4. Pack in the vitamins and minerals
We need a range of vitamins and minerals in our diet to help us stay healthy – and they may contribute towards reducing the risk of heart disease too. Minerals such as calcium, magnesium and potassium may play a role in preventing high blood pressure and have positive effects on other risk factors for heart disease. Many experts believe most of us can get all the vitamins and minerals we need from a healthy, balanced diet, with the exception of Vitamin D. We should not rely on supplements to provide these. But if you're concerned about your levels of vitamins and minerals, here's what you should eat.
What to eat:
- At least 5 portion of fruits and/or vegetables per day. A single small glass of juice (150ml) with a meal is also classed as 1 of your 5-a-day, but if you drink more it will still only count as 1 portion.

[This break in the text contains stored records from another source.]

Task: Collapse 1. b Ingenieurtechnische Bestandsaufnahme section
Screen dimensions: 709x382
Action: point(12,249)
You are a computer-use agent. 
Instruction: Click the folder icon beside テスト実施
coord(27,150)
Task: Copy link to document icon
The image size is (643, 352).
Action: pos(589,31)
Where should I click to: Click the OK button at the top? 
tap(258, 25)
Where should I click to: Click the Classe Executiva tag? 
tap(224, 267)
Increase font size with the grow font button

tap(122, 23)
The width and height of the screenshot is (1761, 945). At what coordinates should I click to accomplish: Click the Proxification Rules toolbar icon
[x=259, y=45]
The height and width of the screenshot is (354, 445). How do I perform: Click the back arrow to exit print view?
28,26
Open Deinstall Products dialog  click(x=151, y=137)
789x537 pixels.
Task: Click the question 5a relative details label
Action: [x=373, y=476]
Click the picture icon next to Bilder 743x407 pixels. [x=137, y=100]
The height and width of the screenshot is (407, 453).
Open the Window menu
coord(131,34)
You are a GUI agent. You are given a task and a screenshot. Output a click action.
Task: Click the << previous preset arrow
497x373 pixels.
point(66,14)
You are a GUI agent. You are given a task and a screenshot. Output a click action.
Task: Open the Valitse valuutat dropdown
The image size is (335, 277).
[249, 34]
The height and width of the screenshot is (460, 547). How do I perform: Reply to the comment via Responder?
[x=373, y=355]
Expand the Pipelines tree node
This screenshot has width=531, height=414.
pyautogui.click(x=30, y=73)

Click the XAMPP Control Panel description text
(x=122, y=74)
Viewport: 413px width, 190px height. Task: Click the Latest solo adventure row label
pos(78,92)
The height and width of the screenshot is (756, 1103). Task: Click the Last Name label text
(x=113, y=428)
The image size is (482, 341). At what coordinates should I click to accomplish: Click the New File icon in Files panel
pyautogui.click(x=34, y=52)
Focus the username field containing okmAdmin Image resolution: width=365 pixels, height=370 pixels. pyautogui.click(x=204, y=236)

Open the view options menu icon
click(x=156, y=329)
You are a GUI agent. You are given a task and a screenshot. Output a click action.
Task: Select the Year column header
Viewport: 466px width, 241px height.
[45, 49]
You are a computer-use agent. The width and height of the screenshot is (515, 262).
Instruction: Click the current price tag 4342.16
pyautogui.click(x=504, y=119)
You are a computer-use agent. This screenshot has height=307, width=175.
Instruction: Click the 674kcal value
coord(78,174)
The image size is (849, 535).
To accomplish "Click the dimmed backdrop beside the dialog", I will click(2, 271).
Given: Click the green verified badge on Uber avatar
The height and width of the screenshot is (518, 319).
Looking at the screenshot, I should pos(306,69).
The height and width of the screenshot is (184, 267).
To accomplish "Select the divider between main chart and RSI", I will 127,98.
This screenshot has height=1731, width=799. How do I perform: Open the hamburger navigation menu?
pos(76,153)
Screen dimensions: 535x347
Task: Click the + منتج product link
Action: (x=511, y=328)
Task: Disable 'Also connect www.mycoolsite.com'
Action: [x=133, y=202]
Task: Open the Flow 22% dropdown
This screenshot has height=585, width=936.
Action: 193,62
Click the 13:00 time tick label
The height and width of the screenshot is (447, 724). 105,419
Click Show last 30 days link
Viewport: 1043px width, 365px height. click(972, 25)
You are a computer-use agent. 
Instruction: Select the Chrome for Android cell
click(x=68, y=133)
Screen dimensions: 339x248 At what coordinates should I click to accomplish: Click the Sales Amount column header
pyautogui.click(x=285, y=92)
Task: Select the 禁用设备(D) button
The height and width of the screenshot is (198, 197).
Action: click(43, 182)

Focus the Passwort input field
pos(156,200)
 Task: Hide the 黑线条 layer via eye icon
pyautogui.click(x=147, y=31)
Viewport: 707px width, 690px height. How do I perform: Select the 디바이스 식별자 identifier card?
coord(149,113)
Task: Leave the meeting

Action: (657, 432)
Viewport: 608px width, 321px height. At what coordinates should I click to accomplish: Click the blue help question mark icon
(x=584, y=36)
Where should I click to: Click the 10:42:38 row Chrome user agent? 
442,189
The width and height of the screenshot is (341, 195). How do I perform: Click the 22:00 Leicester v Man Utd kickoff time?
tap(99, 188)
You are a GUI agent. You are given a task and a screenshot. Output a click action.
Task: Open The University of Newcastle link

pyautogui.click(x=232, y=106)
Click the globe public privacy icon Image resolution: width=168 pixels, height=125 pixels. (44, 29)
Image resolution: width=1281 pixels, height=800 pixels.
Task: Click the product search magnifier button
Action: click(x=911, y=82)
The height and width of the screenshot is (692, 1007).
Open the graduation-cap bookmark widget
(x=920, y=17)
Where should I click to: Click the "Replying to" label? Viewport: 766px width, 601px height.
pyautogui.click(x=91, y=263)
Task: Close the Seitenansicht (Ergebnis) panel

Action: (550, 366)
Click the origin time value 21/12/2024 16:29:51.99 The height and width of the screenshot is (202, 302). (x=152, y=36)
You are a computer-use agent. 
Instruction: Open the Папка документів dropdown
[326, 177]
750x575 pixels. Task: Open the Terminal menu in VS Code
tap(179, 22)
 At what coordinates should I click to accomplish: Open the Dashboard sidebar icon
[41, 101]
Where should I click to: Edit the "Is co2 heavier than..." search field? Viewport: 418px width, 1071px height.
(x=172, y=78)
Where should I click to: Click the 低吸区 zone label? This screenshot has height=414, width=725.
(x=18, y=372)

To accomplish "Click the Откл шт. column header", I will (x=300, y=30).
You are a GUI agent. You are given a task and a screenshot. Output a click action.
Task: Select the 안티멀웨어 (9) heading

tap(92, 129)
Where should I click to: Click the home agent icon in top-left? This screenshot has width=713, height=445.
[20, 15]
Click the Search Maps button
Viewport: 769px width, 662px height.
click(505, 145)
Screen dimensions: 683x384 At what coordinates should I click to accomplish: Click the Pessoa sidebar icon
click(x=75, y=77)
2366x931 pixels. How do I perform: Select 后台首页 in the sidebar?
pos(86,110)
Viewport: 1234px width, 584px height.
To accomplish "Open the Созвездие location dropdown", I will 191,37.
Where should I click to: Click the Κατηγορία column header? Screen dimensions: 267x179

Beans and pulses also count as 1 portion.
- Nuts and seeds for vitamin E – this includes nut and seed butters.
- Fish, dairy and wholegrains for B vitamins.
- Bananas, potatoes and fish for potassium.
- Lentils and wholegrains for magnesium.
- Dairy foods and green leafy vegetables for calcium.
5. Reduce your calorie intake if you are overweight
The likelihood is that if you are completing steps 1-4 you are well on your way to step 5. If you eat a varied balanced diet that is low in saturated fat, salt and sugar and high in unsaturated fat, fibre and vitamins you are less likely to be overweight and will have a healthier heart and lifestyle. Being overweight increases your risk of heart disease, particularly if you carry fat around your waist. Regardless of your height or weight, you should try to lose weight if your waist is 94cm (37in) or more for most men or 80cm (31.5in) or more for women.
- Use the calorie counter below to find out how many calories you need to maintain your weight or lose weight.
- Find out what is considered to be a healthy portion size.
- Get healthy or low calorie recipes for you.
More keys to a healthy heart
Additional key recommendations in the British Nutrition Foundation report on how to stave off heart disease are: 1. Get 7-9 hours sleep per night. 2. Drink fewer than 14 units of alcohol per week. If you do drink as many as 14 units, don't save them up; instead spread them out evenly over 3 or more days. 3. Exercise for at least 2.5 hours per week. 4. Manage your stress levels. 5. Do not smoke.
You might not know that what you eat in pregnancy may influence your baby’s growth and development. A poor diet can increase your baby’s risk of obesity and heart disease later life. Eat a healthy diet and keep active where possible.